The United States spends 17.6% of our gross domestic product on Health Care— more than any other country in the world. Despite this staggering statistic, we have one of the sickest populations in the world. Does this concern you? Consider majoring in Health Management and Policy. Within the College of Health and Human Services, students may obtain a Bachelor of Science in Health Management and Policy (HMP). HMP graduates remain close to the department, and are often able to provide students with valuable perspectives of life in the health field. Recently, the Department held an Informational Public Health Panel, where Industry professionals told interested students of their roles in various health organizations. Graduates have many opportunities in the expanding field of Health Services—they may become Hospital Administrators, work in Public Health Departments, work for national organizations as health lobbyists, and more. Callie Souza, a junior HMP major in the public health option, explains why she chose to pursue her degree,
“I chose HMP—public health as I am passionate about the health of a population as a whole and recognize the need for more support around issues that are not at the forefront of political and “the average citizen’s” priority list. I also believe public health to be versatile and stable so that I can be confident in my ability to obtain a job and find my niche in the field.”

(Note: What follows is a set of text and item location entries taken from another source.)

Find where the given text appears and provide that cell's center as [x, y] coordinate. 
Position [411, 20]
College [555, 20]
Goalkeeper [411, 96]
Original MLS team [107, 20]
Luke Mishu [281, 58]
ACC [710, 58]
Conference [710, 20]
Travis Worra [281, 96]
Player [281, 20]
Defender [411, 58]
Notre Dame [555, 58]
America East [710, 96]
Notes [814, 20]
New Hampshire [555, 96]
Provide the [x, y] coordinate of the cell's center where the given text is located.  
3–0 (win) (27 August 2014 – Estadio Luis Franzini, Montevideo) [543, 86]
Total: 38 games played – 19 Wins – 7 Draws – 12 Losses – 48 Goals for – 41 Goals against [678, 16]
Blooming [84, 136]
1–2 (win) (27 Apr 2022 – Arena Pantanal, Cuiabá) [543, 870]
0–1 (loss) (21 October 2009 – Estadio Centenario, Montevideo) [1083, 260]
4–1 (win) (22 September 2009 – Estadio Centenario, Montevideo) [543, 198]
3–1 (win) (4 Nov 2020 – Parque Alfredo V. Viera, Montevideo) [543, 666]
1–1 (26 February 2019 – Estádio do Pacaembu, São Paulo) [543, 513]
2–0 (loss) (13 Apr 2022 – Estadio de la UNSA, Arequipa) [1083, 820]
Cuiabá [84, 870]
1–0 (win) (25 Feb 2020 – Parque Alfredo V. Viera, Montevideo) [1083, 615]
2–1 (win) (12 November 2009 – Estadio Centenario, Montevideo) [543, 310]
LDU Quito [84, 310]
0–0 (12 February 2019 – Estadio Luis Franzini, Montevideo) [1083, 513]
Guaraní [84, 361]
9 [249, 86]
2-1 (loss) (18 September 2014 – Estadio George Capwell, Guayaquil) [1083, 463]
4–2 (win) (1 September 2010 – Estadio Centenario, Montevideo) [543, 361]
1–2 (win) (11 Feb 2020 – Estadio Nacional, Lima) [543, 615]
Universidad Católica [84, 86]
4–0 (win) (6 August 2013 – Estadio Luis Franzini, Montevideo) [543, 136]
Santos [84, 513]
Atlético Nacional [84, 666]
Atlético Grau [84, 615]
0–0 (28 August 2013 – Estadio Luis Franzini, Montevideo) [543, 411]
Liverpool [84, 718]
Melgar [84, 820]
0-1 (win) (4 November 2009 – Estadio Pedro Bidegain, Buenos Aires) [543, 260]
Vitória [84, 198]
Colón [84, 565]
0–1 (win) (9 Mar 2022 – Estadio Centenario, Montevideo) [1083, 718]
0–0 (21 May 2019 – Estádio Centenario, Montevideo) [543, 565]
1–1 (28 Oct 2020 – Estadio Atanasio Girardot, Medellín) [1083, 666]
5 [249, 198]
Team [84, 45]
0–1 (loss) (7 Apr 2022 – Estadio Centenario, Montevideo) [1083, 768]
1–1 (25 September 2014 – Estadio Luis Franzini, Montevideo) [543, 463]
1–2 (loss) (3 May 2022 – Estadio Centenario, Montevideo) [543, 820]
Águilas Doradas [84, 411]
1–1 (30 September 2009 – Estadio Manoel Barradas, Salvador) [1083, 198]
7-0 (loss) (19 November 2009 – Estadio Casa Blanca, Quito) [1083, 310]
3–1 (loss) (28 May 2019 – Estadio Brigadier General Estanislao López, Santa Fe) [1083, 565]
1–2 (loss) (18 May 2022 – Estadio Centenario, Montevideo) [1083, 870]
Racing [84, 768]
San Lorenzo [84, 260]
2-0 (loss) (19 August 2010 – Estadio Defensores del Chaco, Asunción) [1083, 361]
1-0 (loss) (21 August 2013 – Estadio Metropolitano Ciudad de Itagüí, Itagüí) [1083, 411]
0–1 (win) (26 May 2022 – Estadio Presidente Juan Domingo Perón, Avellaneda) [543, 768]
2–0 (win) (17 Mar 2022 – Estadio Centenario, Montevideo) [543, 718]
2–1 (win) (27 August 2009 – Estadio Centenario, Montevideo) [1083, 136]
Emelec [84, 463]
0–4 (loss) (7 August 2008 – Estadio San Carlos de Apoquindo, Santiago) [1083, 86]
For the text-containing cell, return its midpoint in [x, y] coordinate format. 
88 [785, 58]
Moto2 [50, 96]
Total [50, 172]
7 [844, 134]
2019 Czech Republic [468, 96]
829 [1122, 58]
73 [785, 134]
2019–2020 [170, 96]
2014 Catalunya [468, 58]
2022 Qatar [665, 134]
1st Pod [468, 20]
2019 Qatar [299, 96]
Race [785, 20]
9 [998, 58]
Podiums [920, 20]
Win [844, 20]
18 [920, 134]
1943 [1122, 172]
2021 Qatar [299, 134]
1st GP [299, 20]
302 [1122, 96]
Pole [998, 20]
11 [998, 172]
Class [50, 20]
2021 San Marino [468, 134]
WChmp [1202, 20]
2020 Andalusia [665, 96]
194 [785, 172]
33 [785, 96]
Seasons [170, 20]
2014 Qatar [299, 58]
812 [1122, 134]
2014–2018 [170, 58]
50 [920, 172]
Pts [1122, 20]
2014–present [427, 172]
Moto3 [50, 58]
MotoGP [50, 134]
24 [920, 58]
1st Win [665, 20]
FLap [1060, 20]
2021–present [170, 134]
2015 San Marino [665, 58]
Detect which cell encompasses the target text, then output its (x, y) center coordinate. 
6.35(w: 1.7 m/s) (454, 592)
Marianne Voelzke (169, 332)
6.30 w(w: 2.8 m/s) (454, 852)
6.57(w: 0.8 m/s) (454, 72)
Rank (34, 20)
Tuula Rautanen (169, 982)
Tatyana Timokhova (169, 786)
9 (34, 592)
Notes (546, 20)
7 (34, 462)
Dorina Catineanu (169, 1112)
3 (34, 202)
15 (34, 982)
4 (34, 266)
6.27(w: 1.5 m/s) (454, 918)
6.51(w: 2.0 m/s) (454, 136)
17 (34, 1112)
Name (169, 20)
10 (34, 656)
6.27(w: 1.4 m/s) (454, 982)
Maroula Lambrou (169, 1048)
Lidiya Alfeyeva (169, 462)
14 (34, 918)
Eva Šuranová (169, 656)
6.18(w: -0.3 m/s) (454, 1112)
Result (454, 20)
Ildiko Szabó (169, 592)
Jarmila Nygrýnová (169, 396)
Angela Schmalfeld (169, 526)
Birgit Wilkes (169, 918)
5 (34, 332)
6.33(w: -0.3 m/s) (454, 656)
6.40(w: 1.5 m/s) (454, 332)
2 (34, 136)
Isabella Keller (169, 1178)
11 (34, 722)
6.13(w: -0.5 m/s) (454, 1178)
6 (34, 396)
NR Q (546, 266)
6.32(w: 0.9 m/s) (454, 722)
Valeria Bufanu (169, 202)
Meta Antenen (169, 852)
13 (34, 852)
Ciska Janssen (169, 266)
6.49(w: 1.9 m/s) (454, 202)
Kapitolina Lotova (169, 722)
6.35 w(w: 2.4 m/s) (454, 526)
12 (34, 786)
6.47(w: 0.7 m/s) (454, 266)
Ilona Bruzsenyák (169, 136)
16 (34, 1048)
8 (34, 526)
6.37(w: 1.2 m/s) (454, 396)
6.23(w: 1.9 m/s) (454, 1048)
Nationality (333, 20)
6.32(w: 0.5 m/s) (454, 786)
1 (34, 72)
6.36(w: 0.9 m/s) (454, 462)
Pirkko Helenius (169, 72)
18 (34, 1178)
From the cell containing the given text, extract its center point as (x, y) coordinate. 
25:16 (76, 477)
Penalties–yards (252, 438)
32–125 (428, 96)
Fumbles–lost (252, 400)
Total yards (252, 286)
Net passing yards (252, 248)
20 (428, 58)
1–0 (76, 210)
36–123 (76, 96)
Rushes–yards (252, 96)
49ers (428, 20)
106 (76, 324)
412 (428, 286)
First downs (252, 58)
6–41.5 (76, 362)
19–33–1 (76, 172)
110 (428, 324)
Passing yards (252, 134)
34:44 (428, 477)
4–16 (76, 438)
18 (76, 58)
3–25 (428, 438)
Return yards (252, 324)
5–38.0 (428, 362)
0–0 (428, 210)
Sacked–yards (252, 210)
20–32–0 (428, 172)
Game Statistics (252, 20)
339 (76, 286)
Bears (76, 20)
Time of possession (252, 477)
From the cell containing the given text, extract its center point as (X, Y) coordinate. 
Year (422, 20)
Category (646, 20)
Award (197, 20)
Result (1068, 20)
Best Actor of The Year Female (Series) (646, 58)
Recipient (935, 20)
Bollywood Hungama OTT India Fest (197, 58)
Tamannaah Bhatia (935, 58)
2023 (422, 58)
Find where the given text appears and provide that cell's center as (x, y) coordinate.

Callie is not alone in her passion. Most students in the Department seem to share an eagerness to help people by transforming the United States’ current broken Health Care System. The Industry needs help more than ever before. As the Department’s website explains, “Existing trends, such as the aging population, increasing health care technology, rising costs, and the expansion of managed care, all suggest that the need (for Health Managers) will continue to expand in the years ahead.”
If interested in checking out the major, two recommended introductory courses would be HMP 401: US Healthcare Systems, and HMP 403: Introduction to Public Health. Both courses provide a key foundation in learning more about the field, and are offered each semester. If looking to support the major, consider helping the Department’s Student Organization for Health Leadership (SOHL) by participating in their 5k-trail race. The funds raised will go towards scholarships for HMP students. Registration is $15 and can be found here. The Department hopes to raise awareness of the Health Industry, and the versatile opportunities available after graduation.